# Parts of the exercise
1. Summarize the article on school meal programs in two sentences.
2. Reproduce the passage of the article on school meal programs starting with "We believe the" and going on through "implemented across Canada.", with no changes.

Ontario

President's Choice children’s charity and U of T aim to discover the impact of nutrition at school

June 22, 2022

Canada is the only G7 nation without a national in-school meal program. In Japan, school lunches are provided universally to all students at a highly subsidized cost. In France, multi course meals are provided to each of the country’s six million students. And in the United States, the USDA operates a national, free or low-cost program. With involvement from Provincial, Municipal and potentially Federal governments, and hundreds of charities, all operating a variety of delivery models, how do we choose the right food program for Canadian students?

We believe the first step is to understand how to remove hunger as a barrier to learning for more than one million children who attend school hungry. Hungry kids experience 27% higher anxiety levels, they miss more school, and they disrupt their class more often – extending the impact of hunger even further to other students. Do our kids need a hot lunch to fuel their learning, or to find a basket of snacks readily available in the classroom?

To better understand the problem, the current delivery models, and how to have the biggest impact for our kids, President’s Choice Children’s Charity approached the team at the Joannah & Brian Lawson Centre for Child Nutrition, part of the Temerty Faculty of Medicine at the University of Toronto, to conduct a comprehensive study on how school-based meal programs are supported, delivered and implemented across Canada.

# Information given
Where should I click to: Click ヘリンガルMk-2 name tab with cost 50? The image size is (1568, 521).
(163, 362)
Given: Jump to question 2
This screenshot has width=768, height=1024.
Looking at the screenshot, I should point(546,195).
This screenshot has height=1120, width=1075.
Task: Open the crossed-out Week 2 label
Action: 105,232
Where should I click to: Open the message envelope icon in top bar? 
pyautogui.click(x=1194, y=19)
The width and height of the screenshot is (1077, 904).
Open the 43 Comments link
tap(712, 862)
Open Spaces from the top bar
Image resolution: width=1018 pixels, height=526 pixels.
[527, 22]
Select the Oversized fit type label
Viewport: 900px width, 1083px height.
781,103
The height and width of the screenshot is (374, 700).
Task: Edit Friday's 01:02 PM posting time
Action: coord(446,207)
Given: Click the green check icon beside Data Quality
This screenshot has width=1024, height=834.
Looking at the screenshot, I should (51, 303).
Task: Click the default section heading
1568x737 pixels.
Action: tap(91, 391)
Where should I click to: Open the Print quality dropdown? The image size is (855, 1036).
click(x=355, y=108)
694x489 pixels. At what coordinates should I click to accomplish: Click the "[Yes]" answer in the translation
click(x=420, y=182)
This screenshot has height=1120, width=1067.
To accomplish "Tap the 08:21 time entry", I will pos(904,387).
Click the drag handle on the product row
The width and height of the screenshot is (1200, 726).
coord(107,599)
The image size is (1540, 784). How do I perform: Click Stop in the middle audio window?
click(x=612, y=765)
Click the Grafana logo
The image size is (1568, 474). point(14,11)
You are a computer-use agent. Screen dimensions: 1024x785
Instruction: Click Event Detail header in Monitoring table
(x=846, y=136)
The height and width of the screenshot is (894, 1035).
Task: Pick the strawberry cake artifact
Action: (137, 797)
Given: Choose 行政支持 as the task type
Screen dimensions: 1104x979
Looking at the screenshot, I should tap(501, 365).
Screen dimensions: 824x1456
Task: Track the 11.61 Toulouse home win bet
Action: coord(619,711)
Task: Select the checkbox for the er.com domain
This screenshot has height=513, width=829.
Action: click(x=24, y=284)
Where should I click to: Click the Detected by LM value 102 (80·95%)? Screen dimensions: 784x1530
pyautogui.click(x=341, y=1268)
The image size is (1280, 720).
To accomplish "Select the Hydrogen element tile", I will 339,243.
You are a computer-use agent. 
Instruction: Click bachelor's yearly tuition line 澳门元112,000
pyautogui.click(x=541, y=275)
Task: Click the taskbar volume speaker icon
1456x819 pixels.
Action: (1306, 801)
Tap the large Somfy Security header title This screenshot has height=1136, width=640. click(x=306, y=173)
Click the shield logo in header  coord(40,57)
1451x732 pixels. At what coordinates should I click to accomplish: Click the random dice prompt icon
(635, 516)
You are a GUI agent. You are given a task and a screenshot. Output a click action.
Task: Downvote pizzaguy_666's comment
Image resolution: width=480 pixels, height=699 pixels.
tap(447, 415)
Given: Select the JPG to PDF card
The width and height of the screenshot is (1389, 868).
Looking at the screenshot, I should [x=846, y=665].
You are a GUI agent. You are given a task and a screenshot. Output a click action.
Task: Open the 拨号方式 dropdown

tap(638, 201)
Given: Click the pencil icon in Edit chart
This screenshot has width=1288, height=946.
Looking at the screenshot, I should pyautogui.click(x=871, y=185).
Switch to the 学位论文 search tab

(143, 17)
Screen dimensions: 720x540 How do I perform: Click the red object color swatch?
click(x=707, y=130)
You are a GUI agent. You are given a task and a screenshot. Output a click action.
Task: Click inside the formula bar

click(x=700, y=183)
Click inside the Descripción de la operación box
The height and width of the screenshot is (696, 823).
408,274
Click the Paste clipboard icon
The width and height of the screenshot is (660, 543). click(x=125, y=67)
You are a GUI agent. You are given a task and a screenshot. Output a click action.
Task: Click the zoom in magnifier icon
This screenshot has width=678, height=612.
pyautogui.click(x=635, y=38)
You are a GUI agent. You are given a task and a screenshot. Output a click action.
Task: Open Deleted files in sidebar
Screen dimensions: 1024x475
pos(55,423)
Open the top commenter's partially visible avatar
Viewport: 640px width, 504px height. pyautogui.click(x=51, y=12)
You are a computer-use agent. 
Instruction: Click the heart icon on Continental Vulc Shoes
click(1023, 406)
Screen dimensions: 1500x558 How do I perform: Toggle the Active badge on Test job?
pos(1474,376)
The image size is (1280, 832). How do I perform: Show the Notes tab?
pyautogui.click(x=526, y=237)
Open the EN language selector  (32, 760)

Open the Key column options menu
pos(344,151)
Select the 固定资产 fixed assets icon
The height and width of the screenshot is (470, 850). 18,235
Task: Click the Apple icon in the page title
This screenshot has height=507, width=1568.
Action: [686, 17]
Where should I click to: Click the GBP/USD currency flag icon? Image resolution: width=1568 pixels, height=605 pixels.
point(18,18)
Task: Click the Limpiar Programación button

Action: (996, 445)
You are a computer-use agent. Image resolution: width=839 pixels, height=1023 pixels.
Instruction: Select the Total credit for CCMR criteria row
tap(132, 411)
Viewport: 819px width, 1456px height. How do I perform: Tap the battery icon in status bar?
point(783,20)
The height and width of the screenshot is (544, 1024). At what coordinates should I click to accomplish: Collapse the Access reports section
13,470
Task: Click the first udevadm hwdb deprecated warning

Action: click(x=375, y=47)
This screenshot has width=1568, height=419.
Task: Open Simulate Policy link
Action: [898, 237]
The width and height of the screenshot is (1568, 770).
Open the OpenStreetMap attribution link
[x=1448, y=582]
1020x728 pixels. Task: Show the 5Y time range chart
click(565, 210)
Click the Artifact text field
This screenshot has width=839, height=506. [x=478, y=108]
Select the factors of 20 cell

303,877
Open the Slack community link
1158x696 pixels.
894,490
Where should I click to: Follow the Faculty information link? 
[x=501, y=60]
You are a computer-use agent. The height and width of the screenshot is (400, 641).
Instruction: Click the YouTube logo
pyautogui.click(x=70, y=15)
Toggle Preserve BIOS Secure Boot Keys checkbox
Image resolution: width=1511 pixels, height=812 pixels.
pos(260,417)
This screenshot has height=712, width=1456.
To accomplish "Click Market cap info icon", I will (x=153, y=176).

# Response list
1. Canada is the only G7 nation without a national in-school meal program, while Japan, France and the United States all provide school meals to their students. To better understand the problem, the current delivery models and how to have the biggest impact for children, President's Choice Children's Charity approached the Joannah & Brian Lawson Centre for Child Nutrition at the University of Toronto to conduct a comprehensive study of how school-based meal programs are supported, delivered and implemented across Canada.

2.
We believe the first step is to understand how to remove hunger as a barrier to learning for more than one million children who attend school hungry. Hungry kids experience 27% higher anxiety levels, they miss more school, and they disrupt their class more often – extending the impact of hunger even further to other students. Do our kids need a hot lunch to fuel their learning, or to find a basket of snacks readily available in the classroom?

To better understand the problem, the current delivery models, and how to have the biggest impact for our kids, President’s Choice Children’s Charity approached the team at the Joannah & Brian Lawson Centre for Child Nutrition, part of the Temerty Faculty of Medicine at the University of Toronto, to conduct a comprehensive study on how school-based meal programs are supported, delivered and implemented across Canada.